Code Clone Detection for Equivalence Assurance

Abstract

To support multiple programming languages, the concept of offering application programming interfaces (APIs) in multiple programming languages has become commonplace. However, this brings with it the challenge of ensuring that the APIs are equivalent regarding their interface. To achieve this, code clone detection techniques were adapted, to match similar function declarations in the APIs. Firstly, existing code clone detection tools were investigated. As they did not perform well, a tree-based syntactic approach was used, where all header files were compiled with Clang. The abstract syntax trees, which were obtained during the compilation, were then traversed to locate the function declaration nodes, and to store function names and parameter variable names. When matching the function names, a textual approach was used, transforming the function names according to a set of implemented rules.

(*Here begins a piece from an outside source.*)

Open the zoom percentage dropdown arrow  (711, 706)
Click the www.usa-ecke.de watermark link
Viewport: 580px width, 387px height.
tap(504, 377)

A strict rule compares transformations of full function names in a precise way, whereas a loose rule only compares transformations of parts of function names, and matches anything for the remainder. An example of a strict rule is the word separator convention rule, which converts the function names to lower case, and removes underscores, to omit language-specific conventions for separating words. An example of a loose rule is one which only considers the first word in the function names. The rules were applied both by themselves, and in different combinations, starting with the strictest rule, followed by the second strictest rule, and so fourth.

The best-matching rules showed to be the ones which are strict, and are not affected by the order of the functions in which they are matched. These rules showed to be very robust to API evolution. Rules which are less strict and stable, and not robust to API evolution, can still be used, such as matching functions on the first or last word in the function names, but preferably as a complement to the stricter and more stable rules, when most of the functions already have been matched.

The tool has been evaluated on the two APIs of King’s software development kit, and covered 94% of the 124 available function matches.